Vito, staring out to sea while he felt the lovely little nips and nibbles of her inflammatory mouth, was seriously worried. So far he’d managed to conceal his romantic nature from Billy. He’d realized, as soon as he met her, that she was extraordinarily spoiled and would surely take any advantage she could in any game she played. He certainly didn’t intend to fall in love with her, but he hadn’t been able to prevent it. Her insistent beauty was like a trumpet note, the line of her long throat, the curl of her ear, the heaviness of her hair, the striped irises of her eyes—no woman had ever pleased him so. Still, he might have saved himself if he had not quickly seen through her airs and graces to the lonely woman they concealed. Understanding her had been his greatest mistake because understanding made her vulnerable and, therefore, lovable. She was becoming more and more real every day, less and less the “rich, young widow” of his scenario. His heart felt bruised with tenderness and pity and the reluctant dawning of an imminent recognition. She had the most perfect sensuality he had ever known—no holding back, no modesty, no self-consciousness. They were truly well mated. But she was too rich.

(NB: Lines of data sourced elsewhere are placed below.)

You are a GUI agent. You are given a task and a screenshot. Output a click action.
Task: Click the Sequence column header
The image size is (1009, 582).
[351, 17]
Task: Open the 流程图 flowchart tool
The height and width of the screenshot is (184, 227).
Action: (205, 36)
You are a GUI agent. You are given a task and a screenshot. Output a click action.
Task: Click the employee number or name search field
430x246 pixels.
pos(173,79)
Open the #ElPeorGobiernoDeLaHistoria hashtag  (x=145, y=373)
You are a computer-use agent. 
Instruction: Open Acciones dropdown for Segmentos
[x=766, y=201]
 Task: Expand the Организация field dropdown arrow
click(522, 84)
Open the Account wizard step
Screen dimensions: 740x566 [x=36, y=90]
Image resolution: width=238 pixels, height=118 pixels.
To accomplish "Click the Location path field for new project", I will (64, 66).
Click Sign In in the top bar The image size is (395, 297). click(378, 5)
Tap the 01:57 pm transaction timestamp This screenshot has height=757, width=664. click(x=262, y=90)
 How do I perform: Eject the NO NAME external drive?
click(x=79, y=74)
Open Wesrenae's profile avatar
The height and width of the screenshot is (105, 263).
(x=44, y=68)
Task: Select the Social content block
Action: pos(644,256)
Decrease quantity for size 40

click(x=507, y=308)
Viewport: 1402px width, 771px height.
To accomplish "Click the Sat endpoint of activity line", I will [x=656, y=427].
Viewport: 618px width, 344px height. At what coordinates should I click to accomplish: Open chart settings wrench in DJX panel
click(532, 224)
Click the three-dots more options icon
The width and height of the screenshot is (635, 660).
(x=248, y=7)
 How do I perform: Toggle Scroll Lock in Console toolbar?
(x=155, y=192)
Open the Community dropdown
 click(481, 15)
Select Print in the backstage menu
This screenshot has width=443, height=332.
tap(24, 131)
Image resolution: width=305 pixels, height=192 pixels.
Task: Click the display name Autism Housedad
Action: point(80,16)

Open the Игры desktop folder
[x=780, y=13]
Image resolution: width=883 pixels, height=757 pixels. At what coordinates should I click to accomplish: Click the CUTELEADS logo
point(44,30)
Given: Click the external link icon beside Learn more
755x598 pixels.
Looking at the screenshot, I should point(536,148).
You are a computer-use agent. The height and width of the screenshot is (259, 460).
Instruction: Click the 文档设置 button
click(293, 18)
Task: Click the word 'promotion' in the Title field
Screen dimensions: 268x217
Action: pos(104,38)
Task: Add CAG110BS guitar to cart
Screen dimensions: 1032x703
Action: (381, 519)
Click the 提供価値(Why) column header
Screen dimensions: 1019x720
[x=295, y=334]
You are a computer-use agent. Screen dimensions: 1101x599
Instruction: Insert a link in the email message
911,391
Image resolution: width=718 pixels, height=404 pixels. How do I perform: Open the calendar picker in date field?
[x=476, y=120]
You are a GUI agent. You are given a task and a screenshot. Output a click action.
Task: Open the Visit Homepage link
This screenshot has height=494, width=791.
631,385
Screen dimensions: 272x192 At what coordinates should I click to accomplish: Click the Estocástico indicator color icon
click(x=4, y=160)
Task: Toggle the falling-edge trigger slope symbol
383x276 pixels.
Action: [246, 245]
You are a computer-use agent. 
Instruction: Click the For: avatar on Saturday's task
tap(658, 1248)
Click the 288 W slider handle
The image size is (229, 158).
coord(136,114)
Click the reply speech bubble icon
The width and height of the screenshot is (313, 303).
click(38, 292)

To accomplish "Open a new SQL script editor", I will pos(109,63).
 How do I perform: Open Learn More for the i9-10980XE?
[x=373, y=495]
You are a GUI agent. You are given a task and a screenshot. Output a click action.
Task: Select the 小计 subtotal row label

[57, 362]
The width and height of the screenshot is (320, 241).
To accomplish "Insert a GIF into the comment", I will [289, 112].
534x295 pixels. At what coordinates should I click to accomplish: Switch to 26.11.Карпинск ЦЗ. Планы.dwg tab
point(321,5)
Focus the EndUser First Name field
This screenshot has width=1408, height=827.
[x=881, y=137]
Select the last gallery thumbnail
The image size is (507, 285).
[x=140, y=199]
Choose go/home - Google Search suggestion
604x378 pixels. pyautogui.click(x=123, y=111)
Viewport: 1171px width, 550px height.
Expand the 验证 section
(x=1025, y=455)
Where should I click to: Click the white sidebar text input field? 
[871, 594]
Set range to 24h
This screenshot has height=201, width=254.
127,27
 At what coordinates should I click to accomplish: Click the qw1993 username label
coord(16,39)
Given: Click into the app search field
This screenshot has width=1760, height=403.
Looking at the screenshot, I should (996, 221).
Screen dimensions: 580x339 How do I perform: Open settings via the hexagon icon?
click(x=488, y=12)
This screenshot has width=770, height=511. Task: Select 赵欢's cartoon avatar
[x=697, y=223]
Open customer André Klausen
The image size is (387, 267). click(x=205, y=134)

“Vito, what if we just lived together? I wouldn’t ‘have’ you that way—couldn’t we—?”
“No, Billy. Anyway, the man is supposed to ask the woman.”
“That was fifteen years ago. Now women can ask for what they want and get it.”
“Not from me, my darling, not unless I want to give it.”
“You’re holding back progress.” Billy felt suddenly shrill, false. She’d never given a thought to the liberation of women, and now she sounded as if she’d been a dues-paying feminist for years. But better to sound absurd than rejected, better to make a bad joke than to admit how she yearned for him to love her, to marry her, like one of those silly besotted nineteenth-century literary heroines she had always sworn she would never be like, long, long ago.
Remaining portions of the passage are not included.